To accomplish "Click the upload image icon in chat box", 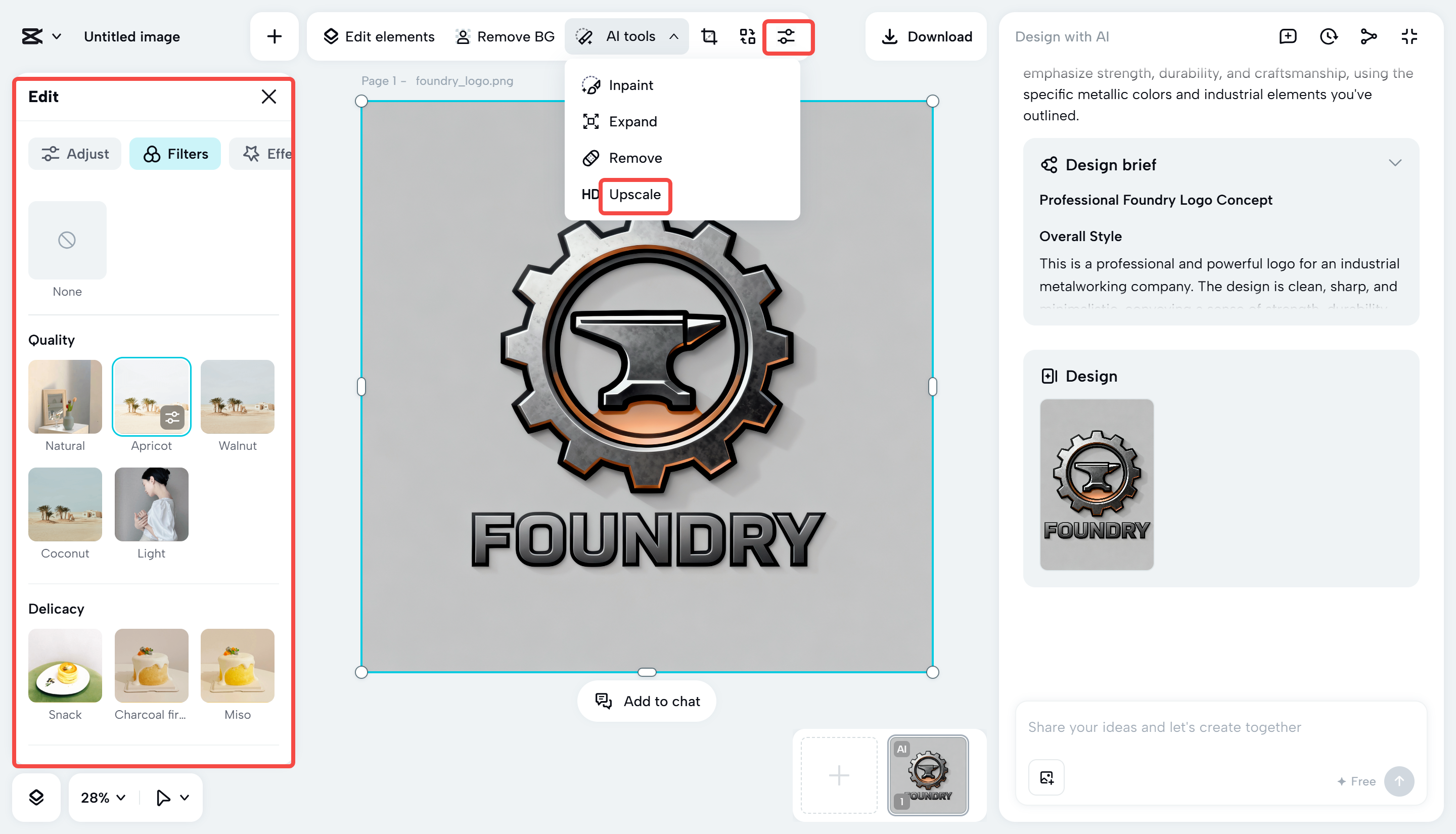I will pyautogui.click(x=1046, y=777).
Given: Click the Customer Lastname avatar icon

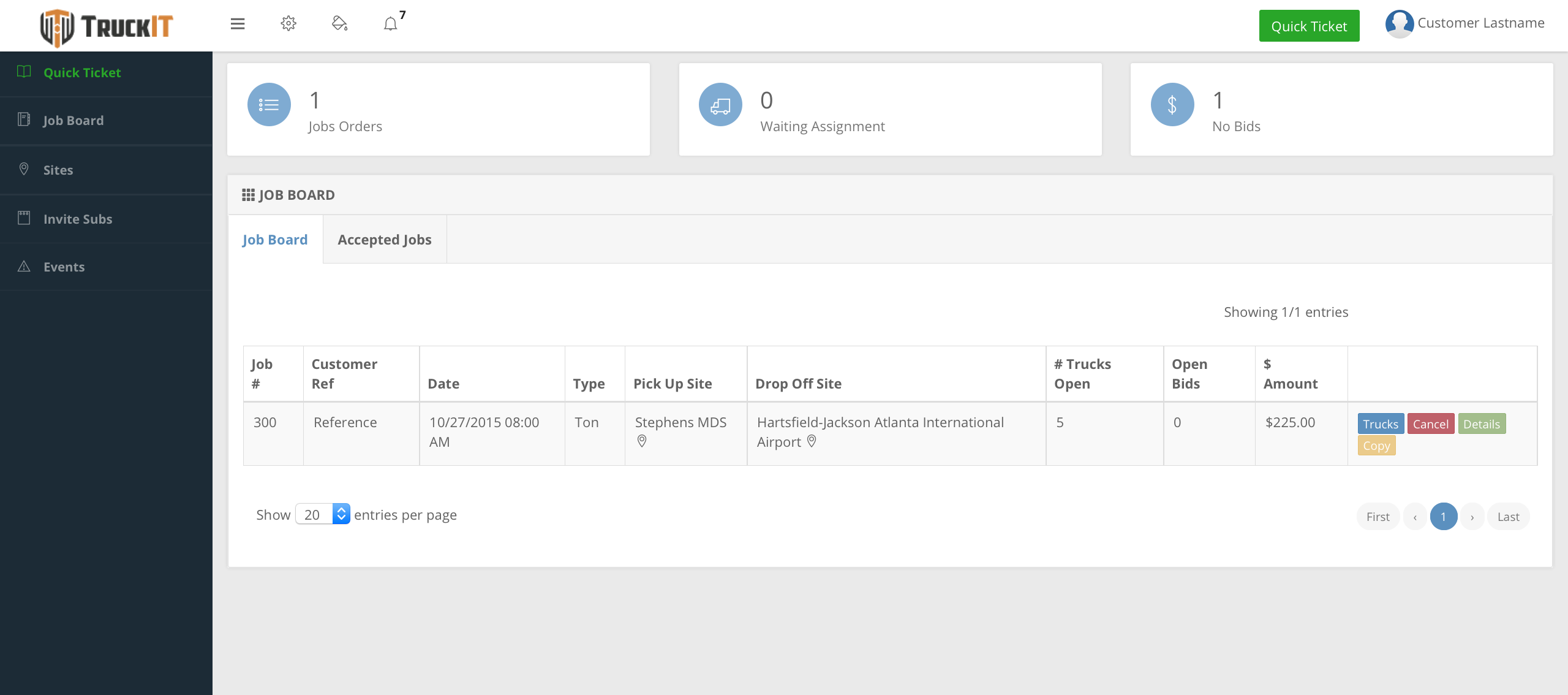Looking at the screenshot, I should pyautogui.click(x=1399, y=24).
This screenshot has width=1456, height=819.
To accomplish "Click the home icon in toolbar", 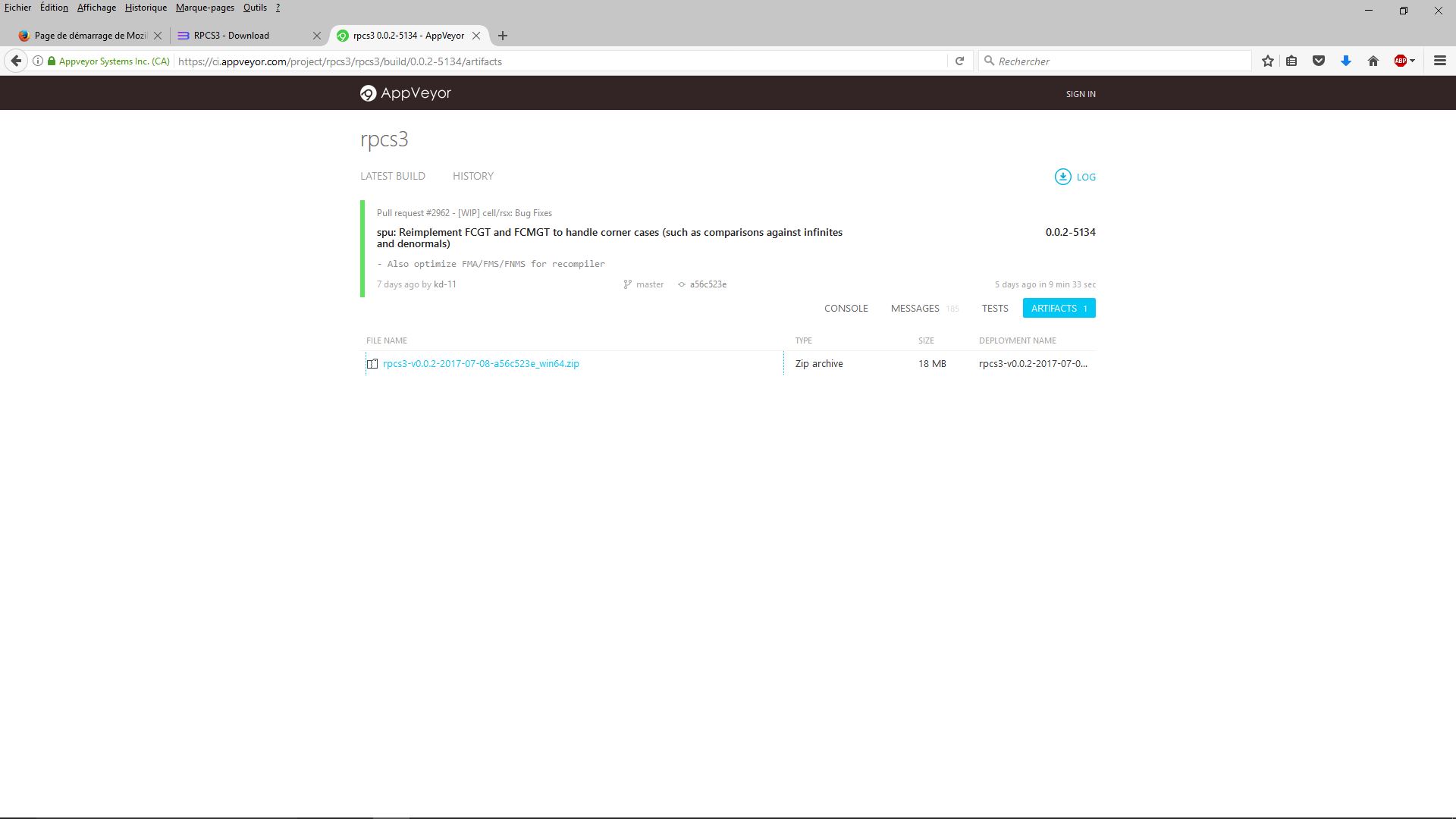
********
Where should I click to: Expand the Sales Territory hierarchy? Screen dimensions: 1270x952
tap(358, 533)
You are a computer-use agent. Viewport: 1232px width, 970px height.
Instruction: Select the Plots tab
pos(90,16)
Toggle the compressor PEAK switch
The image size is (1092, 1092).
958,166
********
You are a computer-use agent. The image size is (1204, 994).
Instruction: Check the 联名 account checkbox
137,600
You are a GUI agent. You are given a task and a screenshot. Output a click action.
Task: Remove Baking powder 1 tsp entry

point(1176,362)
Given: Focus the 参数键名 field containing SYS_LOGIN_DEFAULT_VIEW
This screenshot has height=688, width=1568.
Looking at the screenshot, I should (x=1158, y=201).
********
## [TASK DIRECTIONS]
Across the data, tally the lines containing "agent" and give back the number alone.

## [ANSWER BELOW]
3